■ WHAT YOU HAVE TO DO: Output every line of the records below verbatim, leaving out the pictures.

======== RECORDS SUPPLIED ========

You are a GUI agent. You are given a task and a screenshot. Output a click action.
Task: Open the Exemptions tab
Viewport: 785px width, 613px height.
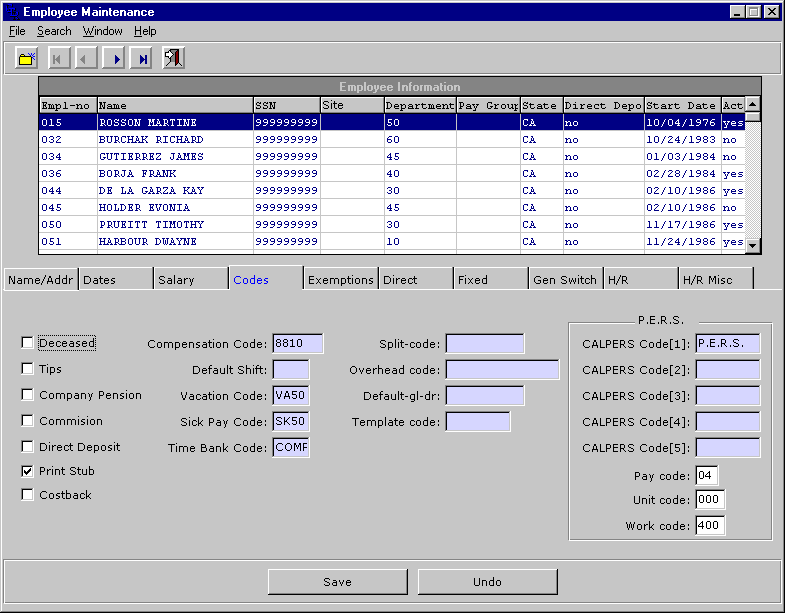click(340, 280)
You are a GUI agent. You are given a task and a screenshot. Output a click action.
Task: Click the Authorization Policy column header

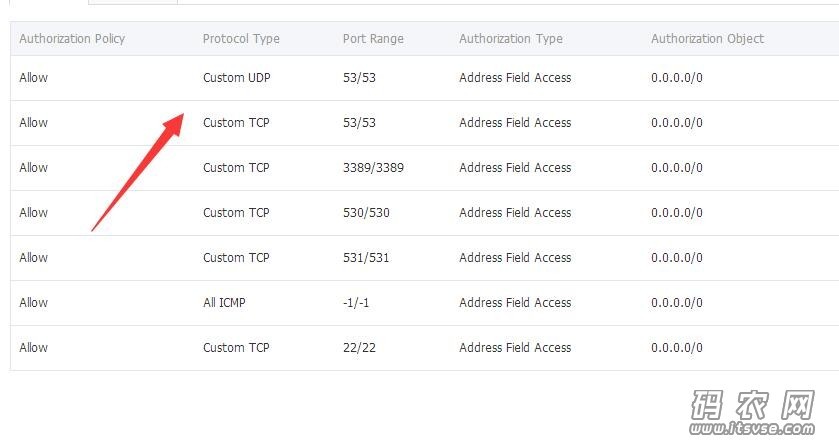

========

■ SOLUTION BELOW:
You are a GUI agent. You are given a task and a screenshot. Output a click action.
Task: Open the Exemptions tab
Viewport: 785px width, 613px height.
click(340, 280)
You are a GUI agent. You are given a task and a screenshot. Output a click action.
Task: Click the Authorization Policy column header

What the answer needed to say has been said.